What you are asked to do
Only the lines from the start of the entries up to and including the line with "Select the 打印页面" should be written out, exactly as they stand.

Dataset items
○ ○ ○ ○ ○

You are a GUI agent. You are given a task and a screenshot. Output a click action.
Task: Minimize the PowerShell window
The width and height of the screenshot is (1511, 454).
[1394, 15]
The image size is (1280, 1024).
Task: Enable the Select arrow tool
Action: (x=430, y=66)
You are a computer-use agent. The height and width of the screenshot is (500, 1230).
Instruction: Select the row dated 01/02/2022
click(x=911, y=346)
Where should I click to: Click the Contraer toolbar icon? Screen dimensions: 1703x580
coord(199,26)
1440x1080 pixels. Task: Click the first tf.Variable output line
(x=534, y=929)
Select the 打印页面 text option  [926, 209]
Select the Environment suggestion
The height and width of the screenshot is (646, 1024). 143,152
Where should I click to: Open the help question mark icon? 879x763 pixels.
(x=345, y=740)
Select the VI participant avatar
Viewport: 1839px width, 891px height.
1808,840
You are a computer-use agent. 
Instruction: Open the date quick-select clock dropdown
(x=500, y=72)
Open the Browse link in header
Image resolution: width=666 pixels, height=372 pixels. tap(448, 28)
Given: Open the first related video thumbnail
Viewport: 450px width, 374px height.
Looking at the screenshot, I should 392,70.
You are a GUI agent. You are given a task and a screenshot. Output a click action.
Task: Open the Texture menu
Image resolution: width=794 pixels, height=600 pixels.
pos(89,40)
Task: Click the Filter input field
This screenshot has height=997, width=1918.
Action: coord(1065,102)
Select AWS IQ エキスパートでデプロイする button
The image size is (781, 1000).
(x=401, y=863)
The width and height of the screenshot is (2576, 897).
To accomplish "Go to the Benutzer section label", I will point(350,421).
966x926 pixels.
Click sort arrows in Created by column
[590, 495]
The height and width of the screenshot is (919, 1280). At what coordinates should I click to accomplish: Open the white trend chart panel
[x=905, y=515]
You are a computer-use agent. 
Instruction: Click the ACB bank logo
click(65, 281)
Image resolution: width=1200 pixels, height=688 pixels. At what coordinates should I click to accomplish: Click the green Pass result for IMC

○ ○ ○ ○ ○

Exercise solution
You are a GUI agent. You are given a task and a screenshot. Output a click action.
Task: Minimize the PowerShell window
The width and height of the screenshot is (1511, 454).
[1394, 15]
The image size is (1280, 1024).
Task: Enable the Select arrow tool
Action: (x=430, y=66)
You are a computer-use agent. The height and width of the screenshot is (500, 1230).
Instruction: Select the row dated 01/02/2022
click(x=911, y=346)
Where should I click to: Click the Contraer toolbar icon? Screen dimensions: 1703x580
coord(199,26)
1440x1080 pixels. Task: Click the first tf.Variable output line
(x=534, y=929)
Select the 打印页面 text option  [926, 209]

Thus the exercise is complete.